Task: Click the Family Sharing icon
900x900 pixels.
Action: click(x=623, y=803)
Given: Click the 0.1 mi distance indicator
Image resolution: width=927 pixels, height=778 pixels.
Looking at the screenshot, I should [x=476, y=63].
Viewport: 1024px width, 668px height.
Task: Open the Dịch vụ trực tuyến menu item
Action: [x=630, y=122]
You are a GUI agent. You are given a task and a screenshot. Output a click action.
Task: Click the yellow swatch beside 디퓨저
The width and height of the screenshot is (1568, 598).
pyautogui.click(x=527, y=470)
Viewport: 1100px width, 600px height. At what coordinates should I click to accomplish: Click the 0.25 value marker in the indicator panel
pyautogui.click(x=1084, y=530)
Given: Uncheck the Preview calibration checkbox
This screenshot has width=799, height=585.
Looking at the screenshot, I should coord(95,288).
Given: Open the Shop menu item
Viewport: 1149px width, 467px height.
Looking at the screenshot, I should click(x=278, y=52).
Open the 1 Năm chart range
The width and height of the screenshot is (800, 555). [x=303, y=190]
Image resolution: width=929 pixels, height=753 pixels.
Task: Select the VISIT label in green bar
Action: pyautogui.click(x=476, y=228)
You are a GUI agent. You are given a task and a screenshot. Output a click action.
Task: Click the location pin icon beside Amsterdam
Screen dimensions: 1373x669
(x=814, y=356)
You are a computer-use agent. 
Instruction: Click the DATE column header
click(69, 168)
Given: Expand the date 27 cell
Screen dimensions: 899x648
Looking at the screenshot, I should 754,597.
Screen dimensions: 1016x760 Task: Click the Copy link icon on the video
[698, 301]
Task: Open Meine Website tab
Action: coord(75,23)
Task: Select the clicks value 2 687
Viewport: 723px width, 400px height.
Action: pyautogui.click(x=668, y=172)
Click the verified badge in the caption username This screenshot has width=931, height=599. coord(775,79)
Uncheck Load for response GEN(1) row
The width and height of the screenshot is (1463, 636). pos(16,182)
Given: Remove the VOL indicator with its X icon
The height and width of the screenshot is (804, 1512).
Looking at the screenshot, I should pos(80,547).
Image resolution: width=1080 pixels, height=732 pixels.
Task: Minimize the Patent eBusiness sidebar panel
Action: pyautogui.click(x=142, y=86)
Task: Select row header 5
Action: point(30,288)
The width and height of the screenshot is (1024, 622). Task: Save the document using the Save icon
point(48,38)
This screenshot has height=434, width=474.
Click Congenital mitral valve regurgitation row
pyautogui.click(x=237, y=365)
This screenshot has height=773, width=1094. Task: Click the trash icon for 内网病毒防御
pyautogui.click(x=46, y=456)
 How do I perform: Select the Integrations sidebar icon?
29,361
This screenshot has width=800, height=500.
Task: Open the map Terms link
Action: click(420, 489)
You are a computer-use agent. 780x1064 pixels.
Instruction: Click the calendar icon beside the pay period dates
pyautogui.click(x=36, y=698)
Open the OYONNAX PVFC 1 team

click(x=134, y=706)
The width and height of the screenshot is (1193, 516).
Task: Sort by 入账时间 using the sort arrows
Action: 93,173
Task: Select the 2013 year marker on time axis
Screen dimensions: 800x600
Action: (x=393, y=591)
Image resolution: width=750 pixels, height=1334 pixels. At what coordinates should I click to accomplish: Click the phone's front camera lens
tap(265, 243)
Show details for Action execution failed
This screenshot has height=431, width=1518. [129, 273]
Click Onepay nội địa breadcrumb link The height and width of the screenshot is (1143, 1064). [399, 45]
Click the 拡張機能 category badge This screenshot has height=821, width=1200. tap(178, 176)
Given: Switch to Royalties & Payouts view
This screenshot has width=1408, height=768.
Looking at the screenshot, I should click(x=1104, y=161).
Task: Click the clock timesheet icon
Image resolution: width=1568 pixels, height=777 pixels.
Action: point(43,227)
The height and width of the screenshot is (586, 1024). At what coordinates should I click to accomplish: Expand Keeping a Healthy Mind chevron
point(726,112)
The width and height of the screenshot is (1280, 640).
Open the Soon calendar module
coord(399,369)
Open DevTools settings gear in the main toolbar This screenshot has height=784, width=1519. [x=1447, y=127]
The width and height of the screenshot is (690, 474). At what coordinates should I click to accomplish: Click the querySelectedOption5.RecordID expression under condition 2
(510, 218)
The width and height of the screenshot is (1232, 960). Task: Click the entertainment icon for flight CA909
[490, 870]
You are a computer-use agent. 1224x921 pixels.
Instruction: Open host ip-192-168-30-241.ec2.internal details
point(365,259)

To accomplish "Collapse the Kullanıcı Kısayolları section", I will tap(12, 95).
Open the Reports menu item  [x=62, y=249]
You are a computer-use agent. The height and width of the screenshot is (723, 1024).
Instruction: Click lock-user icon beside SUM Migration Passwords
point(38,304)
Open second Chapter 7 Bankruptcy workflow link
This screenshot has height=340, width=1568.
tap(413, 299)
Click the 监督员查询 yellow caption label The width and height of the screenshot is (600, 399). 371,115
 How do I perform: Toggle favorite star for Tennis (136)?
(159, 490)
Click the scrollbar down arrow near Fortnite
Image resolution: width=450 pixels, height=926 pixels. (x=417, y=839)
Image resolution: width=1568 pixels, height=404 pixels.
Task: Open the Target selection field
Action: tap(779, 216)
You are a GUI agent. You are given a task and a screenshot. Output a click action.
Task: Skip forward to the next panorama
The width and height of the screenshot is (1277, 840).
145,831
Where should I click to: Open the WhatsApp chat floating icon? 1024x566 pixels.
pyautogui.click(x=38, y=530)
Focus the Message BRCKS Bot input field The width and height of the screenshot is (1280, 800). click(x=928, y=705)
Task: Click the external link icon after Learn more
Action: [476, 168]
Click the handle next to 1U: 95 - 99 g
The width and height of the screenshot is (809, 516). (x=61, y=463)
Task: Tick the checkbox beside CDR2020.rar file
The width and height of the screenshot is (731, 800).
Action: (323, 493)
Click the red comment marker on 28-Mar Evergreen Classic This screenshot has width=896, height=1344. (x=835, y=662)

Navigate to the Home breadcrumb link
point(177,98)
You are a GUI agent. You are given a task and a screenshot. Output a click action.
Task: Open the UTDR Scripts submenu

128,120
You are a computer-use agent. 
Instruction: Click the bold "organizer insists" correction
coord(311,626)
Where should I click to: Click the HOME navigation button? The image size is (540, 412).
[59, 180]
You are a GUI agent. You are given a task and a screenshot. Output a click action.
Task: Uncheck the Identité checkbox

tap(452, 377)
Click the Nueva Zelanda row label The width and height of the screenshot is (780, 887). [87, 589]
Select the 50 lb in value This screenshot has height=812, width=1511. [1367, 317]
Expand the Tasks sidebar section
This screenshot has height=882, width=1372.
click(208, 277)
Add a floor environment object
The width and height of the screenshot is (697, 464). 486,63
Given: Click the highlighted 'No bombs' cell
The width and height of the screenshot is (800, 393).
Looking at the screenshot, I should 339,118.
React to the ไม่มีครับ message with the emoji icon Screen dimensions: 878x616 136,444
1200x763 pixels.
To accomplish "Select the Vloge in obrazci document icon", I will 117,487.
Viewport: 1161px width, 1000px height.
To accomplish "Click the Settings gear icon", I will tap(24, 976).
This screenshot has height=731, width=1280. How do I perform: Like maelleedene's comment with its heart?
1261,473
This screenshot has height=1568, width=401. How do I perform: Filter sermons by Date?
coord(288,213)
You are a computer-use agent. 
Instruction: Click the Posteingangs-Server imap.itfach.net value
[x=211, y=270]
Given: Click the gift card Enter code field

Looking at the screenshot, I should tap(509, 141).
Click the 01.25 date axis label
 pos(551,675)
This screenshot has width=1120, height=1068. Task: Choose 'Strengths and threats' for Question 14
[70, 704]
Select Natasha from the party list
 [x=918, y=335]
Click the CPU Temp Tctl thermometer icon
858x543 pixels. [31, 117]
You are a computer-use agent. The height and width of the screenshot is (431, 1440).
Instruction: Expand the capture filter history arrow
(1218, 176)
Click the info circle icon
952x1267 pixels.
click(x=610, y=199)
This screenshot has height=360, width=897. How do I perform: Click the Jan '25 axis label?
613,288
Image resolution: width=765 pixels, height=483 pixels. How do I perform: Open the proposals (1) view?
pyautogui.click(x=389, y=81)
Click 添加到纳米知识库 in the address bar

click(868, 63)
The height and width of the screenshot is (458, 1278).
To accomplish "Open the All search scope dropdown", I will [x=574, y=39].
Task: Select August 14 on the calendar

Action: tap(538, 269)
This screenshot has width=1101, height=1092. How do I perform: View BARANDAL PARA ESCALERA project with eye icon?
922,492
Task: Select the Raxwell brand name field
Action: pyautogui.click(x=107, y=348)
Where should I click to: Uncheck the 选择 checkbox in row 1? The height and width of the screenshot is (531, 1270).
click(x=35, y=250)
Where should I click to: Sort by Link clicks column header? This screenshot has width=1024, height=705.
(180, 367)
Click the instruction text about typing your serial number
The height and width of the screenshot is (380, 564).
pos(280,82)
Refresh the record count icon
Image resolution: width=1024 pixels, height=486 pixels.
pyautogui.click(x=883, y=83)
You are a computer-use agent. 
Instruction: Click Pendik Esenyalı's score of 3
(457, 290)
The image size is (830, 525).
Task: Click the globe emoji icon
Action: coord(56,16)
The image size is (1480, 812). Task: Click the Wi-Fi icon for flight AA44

**WHAT YOU HAVE TO DO**: Within the listing above, the range opens at the line with "Click the handle next to 1U: 95 - 99 g" and closes at the line with "Click the Nueva". Reproduce exactly the lines of that range, including both ends.

**EXERCISE ANSWER**:
Click the handle next to 1U: 95 - 99 g
The width and height of the screenshot is (809, 516). (x=61, y=463)
Task: Tick the checkbox beside CDR2020.rar file
The width and height of the screenshot is (731, 800).
Action: (323, 493)
Click the red comment marker on 28-Mar Evergreen Classic This screenshot has width=896, height=1344. (x=835, y=662)

Navigate to the Home breadcrumb link
point(177,98)
You are a GUI agent. You are given a task and a screenshot. Output a click action.
Task: Open the UTDR Scripts submenu

128,120
You are a computer-use agent. 
Instruction: Click the bold "organizer insists" correction
coord(311,626)
Where should I click to: Click the HOME navigation button? The image size is (540, 412).
[59, 180]
You are a GUI agent. You are given a task and a screenshot. Output a click action.
Task: Uncheck the Identité checkbox

tap(452, 377)
Click the Nueva Zelanda row label The width and height of the screenshot is (780, 887). [87, 589]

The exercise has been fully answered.